DW África: A União Europeia é uma instância com legitimidade para apontar o dedo a países como Moçambique, uma vez que a União Europeia também tem países com quadros regulatórios deficientes: Malta, Chipre, Holanda, Portugal, a própria Alemanha é criticada por lavar dinheiro da 'Ndrangheta e Camorra. Portanto, a União Europeia tem essa legitimidade?
CL: Não se deve confundir as coisas. Uma coisa são espaços na União Europeia onde existem determinados regimes fiscais mais favoráveis, como o que acontece com Portugal ou Luxemburgo e Liechtenstein, por exemplo. Outra coisa completamente diferente é estar envolvido em operações financeiras internacionais cuja natureza se aproxima do crime.

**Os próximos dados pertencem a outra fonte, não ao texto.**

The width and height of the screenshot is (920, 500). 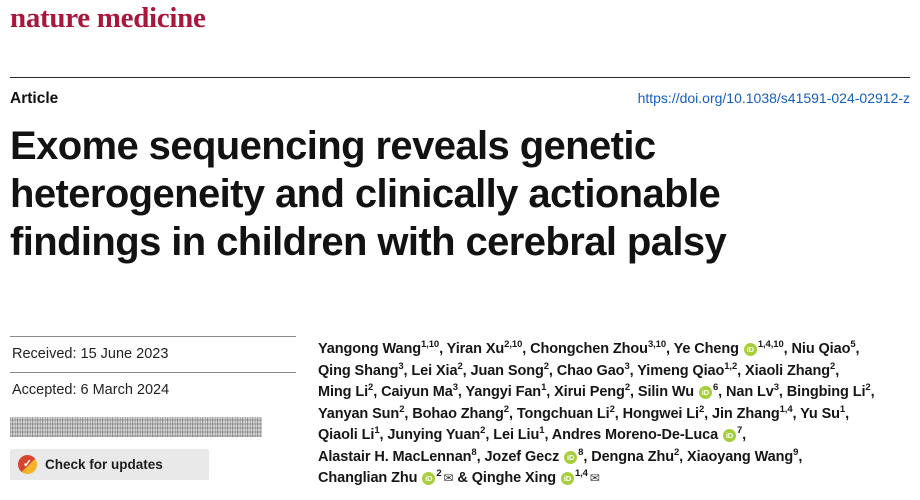 I want to click on author-affiliation-sup: 1,10, so click(x=430, y=345).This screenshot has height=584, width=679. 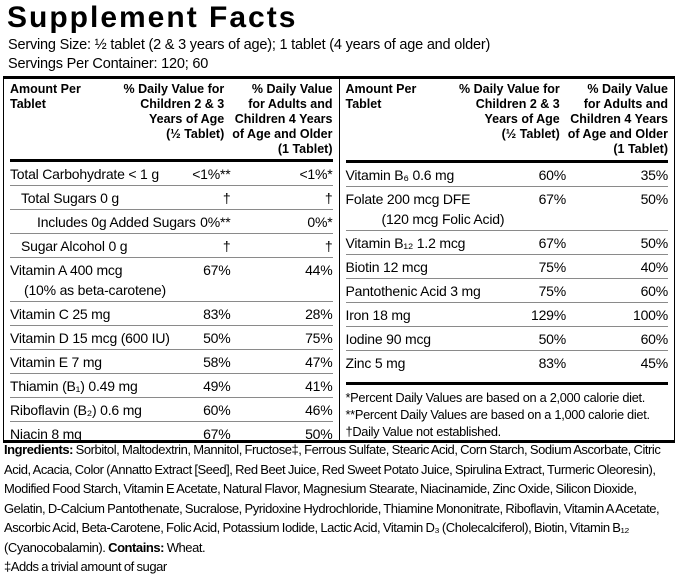 I want to click on nutrient-name: Vitamin A 400 mcg (10% as beta-carotene), so click(x=88, y=280).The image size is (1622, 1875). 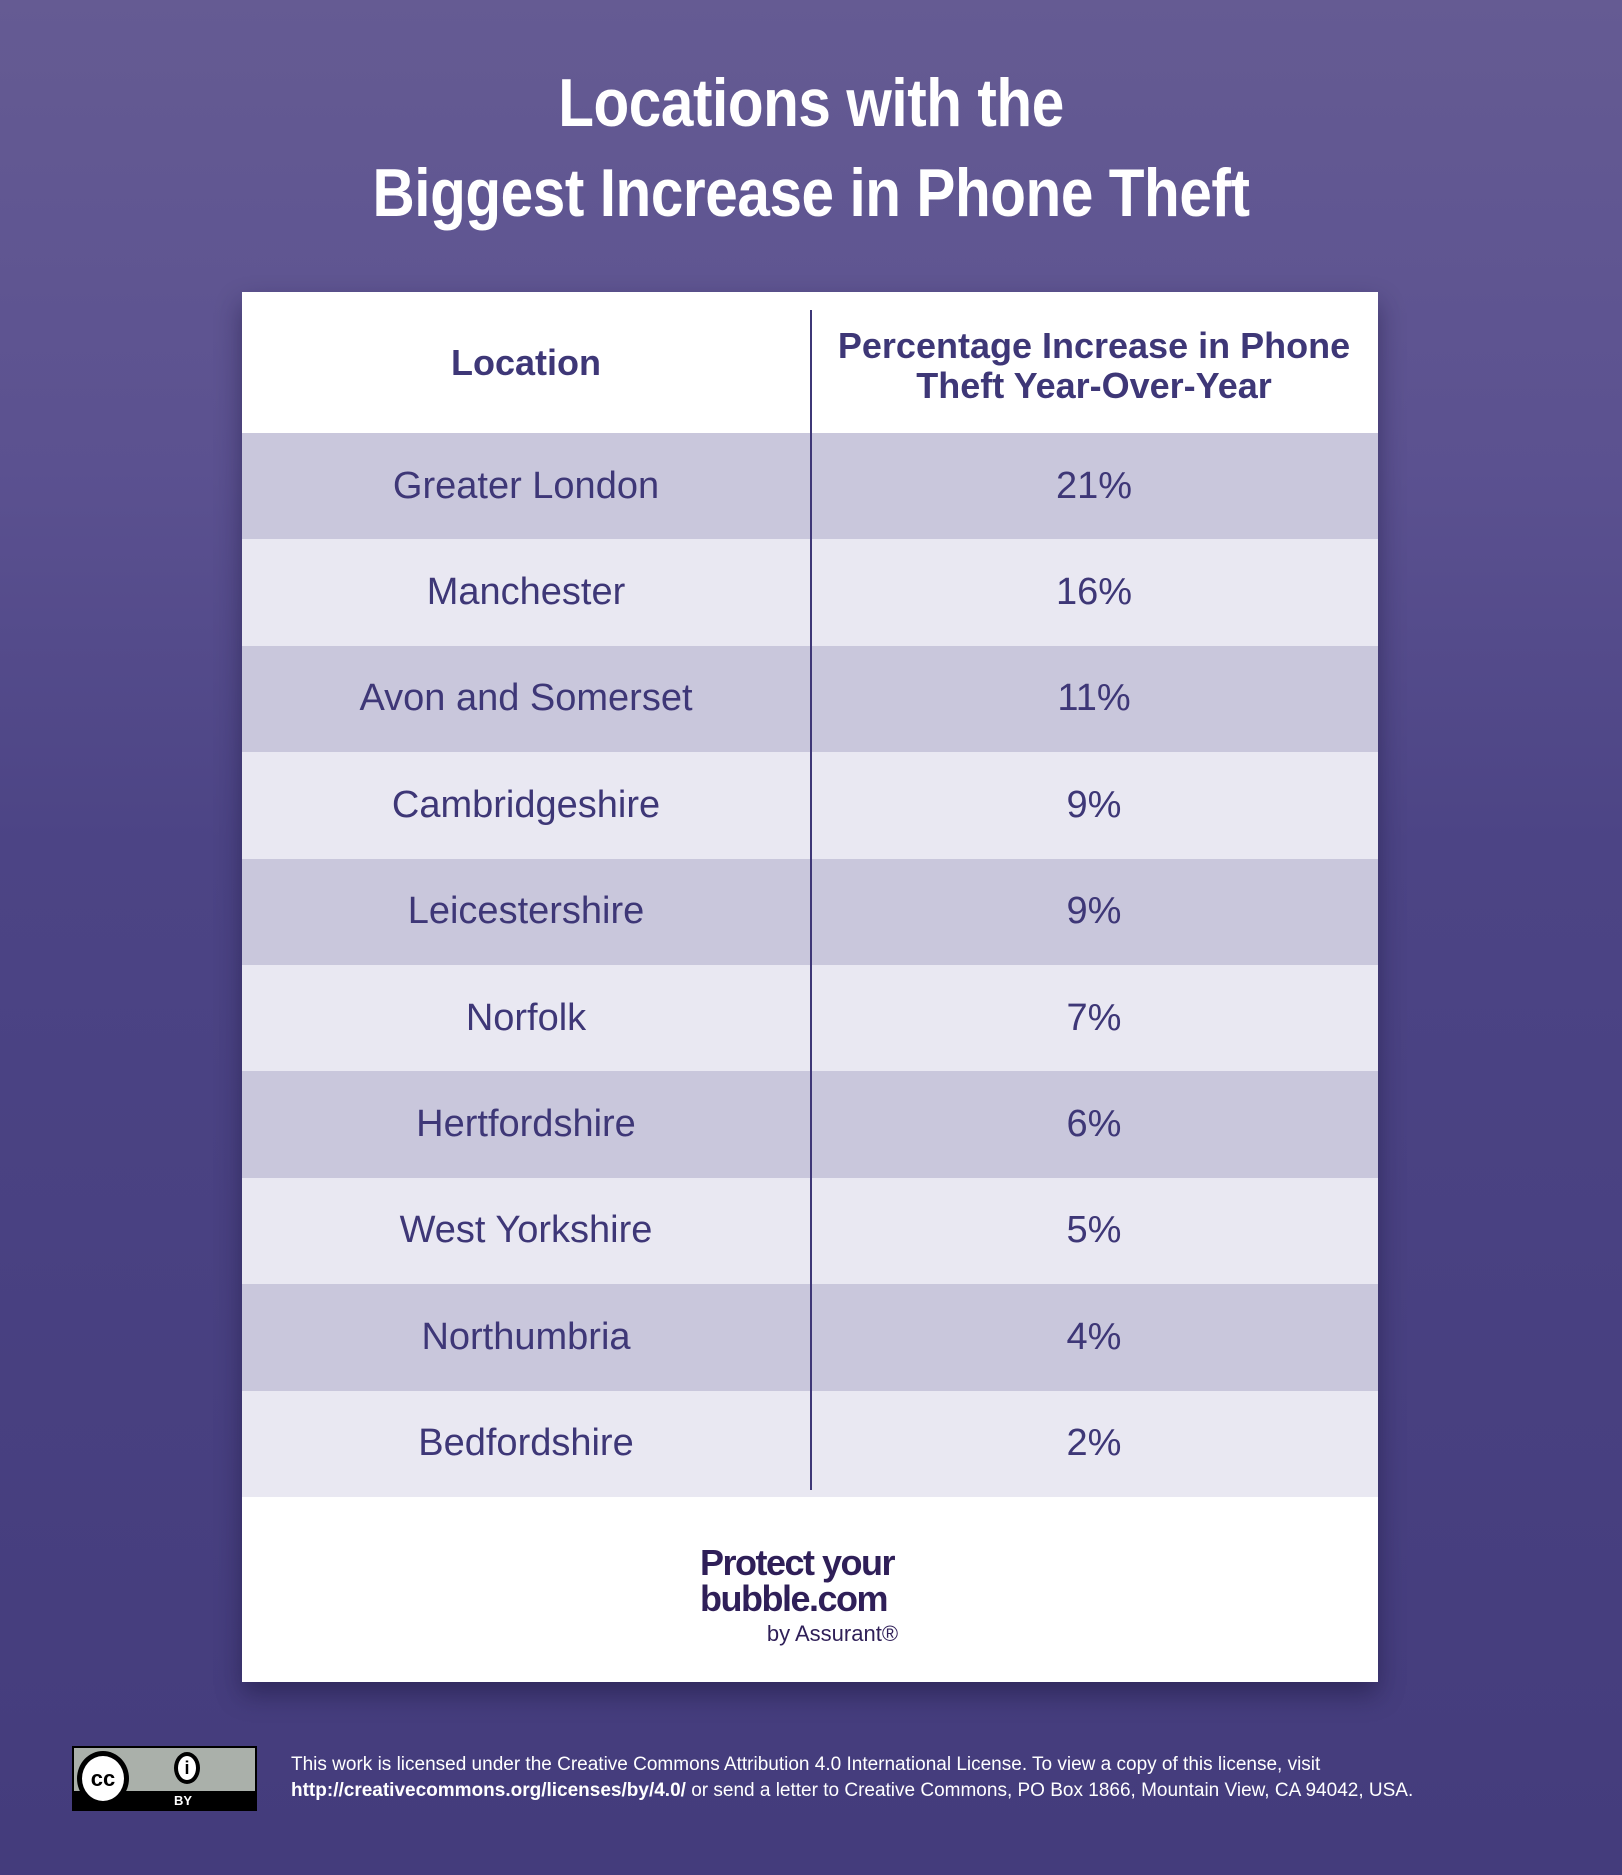 What do you see at coordinates (184, 1800) in the screenshot?
I see `by-label: BY` at bounding box center [184, 1800].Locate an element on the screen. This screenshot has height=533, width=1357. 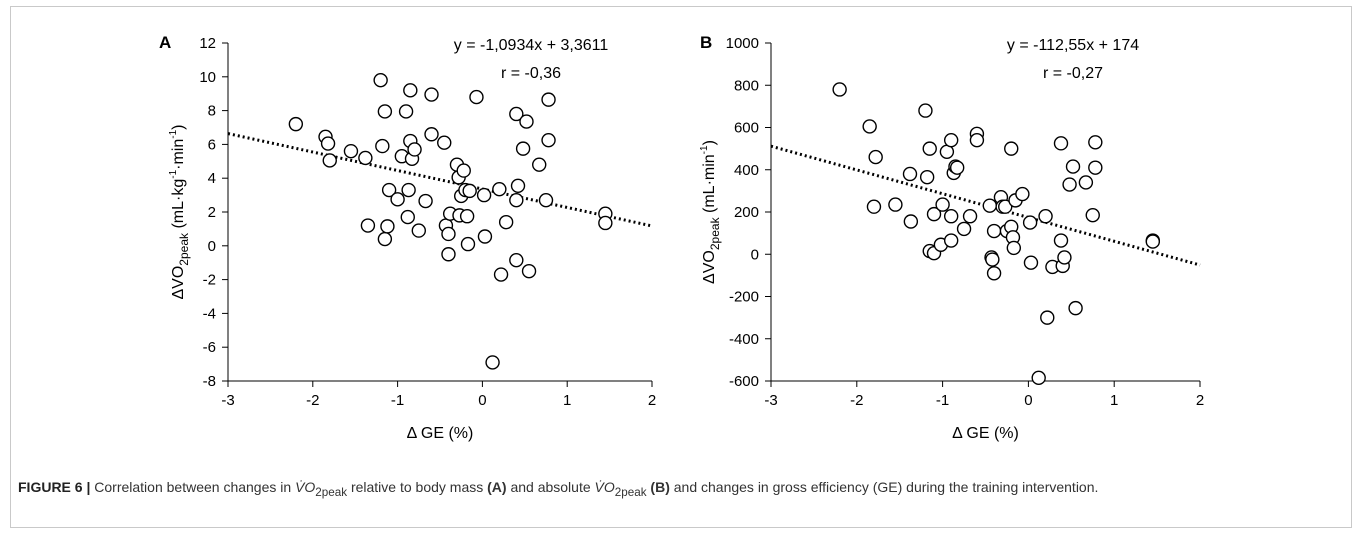
caption-vo2-2: V̇O is located at coordinates (604, 487).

Portanto, quando a Comissão Europeia toma uma decisão destas tem a legitimidade para a tomar por uma razão muito simples: se a Comissão Europeia se dirige a Portugal e diz que é preciso corrigir um certo aspeto do regime fiscal da Madeira, isso é corrigido. Todas estas solicitações foram feitas aos países [na "lista negra], entre os quais Moçambique, mas [não foram corrigidas], pelo menos em grau suficiente. Por isso foi sido tomada essa decisão.